### [EXTRACTED RECORDS]
>>>
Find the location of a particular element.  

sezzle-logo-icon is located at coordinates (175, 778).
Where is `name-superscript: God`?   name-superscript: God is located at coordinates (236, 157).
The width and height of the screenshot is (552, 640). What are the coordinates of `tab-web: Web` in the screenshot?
<<<
>>>
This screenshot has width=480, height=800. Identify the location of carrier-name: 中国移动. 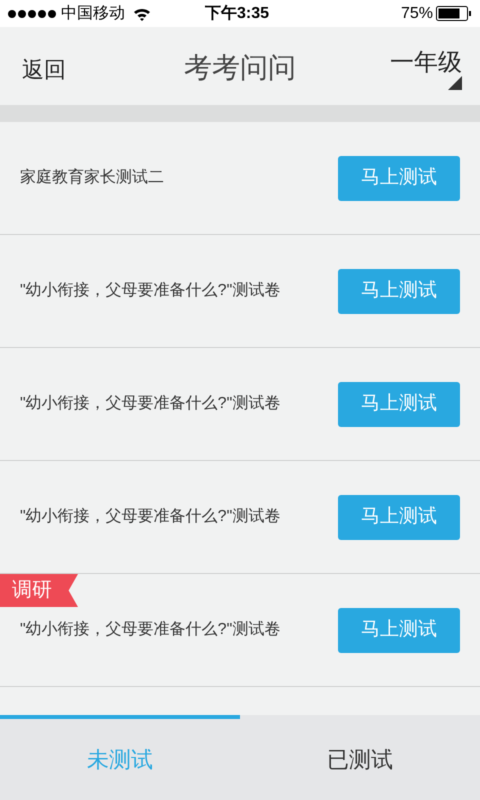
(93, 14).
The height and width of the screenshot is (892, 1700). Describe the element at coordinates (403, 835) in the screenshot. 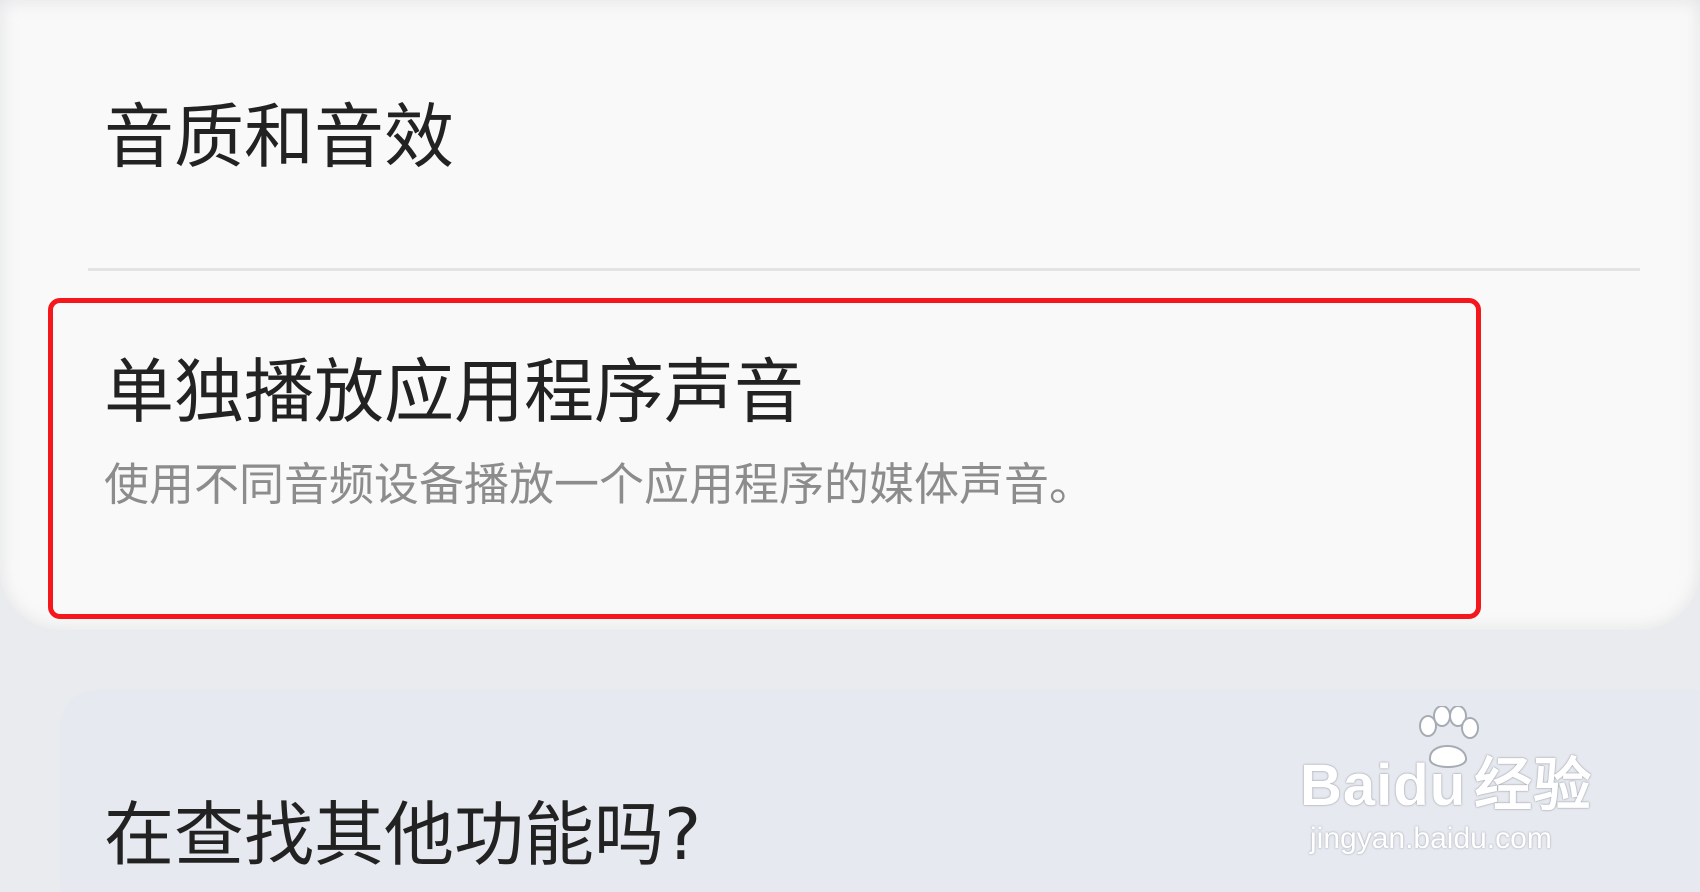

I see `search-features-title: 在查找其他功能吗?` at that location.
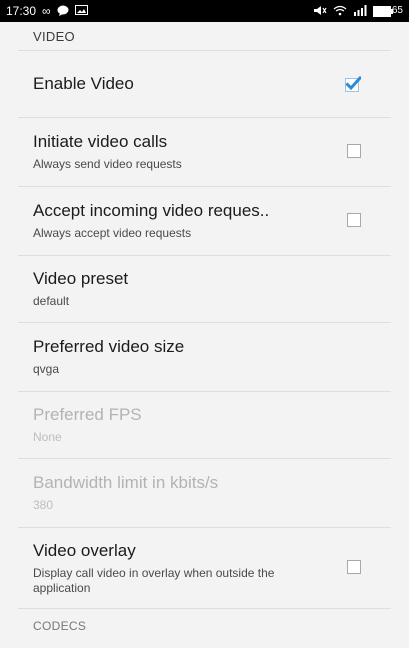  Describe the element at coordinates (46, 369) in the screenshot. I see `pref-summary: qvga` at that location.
<<<
### [PROMPT]
Print the listing word for word, starting at the line that contains "Find the location of a particular element." and ending after the line that contains "The width and".

### [EXERCISE ANSWER]
Find the location of a particular element.  

sezzle-logo-icon is located at coordinates (175, 778).
Where is `name-superscript: God`?   name-superscript: God is located at coordinates (236, 157).
The width and height of the screenshot is (552, 640). What are the coordinates of `tab-web: Web` in the screenshot?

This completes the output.